Other acts included:

-Charlotte Russe, The Matchless, The Champion Glace Skater of the World, assisted by Axel Erickson, Late Skater-in-Chief to the King of Scandinavia

-The Amalgamated & Consolidated Circus Company of Kalamazoo and Oshkosh, Bigger, Greater, Grander and More Gorgeous than Ever – All Under One Tent!!  Wonder of Wonders!!  The Smallest Show on Earth!!

-Elmer, the elephant – the smallest trained pachyderm in captivity

-Signor Centrifugo, sensational slack wire specialist, who will set at defiance the laws of gravity

(The program also made the following note, “Ladies are requested to remove their hats – or keep them on.”  This, no doubt, was a humorous reference to the controversial house rule passed a few years earlier at the Chicago Symphony – and also adopted by Frances Glessner at her Monday Morning Reading Class – that all ladies must remove their hats.)

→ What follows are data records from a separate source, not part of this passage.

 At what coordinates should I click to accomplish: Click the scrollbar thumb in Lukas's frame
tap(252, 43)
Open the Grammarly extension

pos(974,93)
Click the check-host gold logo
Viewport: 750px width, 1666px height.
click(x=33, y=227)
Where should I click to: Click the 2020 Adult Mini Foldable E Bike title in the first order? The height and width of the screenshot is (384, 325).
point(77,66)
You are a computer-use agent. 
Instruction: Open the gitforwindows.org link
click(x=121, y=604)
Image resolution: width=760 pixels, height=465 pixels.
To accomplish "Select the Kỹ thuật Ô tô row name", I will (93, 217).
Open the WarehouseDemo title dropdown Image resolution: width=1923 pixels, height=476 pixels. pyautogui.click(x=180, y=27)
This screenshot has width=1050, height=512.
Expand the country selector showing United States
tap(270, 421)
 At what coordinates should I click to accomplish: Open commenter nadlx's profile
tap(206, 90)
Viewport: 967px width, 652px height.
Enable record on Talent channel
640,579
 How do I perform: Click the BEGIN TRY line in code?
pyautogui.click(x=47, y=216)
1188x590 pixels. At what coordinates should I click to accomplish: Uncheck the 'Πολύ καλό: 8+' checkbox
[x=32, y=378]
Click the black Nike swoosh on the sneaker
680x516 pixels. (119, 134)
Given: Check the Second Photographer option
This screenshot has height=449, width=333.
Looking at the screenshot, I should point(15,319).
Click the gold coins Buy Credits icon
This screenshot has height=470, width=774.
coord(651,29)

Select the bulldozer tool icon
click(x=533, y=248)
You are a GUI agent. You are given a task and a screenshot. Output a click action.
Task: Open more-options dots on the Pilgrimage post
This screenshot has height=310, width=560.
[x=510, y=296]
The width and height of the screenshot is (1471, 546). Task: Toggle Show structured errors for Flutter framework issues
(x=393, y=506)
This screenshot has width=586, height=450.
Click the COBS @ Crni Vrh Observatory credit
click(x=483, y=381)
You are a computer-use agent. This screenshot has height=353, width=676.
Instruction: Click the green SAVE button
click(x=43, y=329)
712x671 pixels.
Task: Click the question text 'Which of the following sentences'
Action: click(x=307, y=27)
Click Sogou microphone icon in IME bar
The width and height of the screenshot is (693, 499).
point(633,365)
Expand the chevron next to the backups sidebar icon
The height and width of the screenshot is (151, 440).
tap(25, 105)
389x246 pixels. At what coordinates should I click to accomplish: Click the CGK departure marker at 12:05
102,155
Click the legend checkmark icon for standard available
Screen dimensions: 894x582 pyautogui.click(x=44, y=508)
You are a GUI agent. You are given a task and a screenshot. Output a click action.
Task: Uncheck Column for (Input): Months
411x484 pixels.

A total of ten performances were held over eight days with 50 people attending each, including Mrs. George Pullman and many of the leaders of Chicago society, netting $1,000 for the Fatherless Children of France.

Mary Meeker, Mary Crary, and Jane Barrell at the opening performance
March 19, 1918

Frances Glessner Lee wrote a letter to the editor of the Chicago Tribune on March 26 which read:

“I send you my grateful thanks for the kind notices in your paper of my little Finger Tip theater.  The series of ten performances came to an end this afternoon.  The Art institute generously provided the rooms, lights, and service, and all other expenses were met by special contribution, so that the entire receipts, amounting to about $1,000, were turned over for the benefit of the fatherless children of France.  I am glad to have given my small efforts to this cause, and am grateful to you for your kind notices.  Frances G. Lee”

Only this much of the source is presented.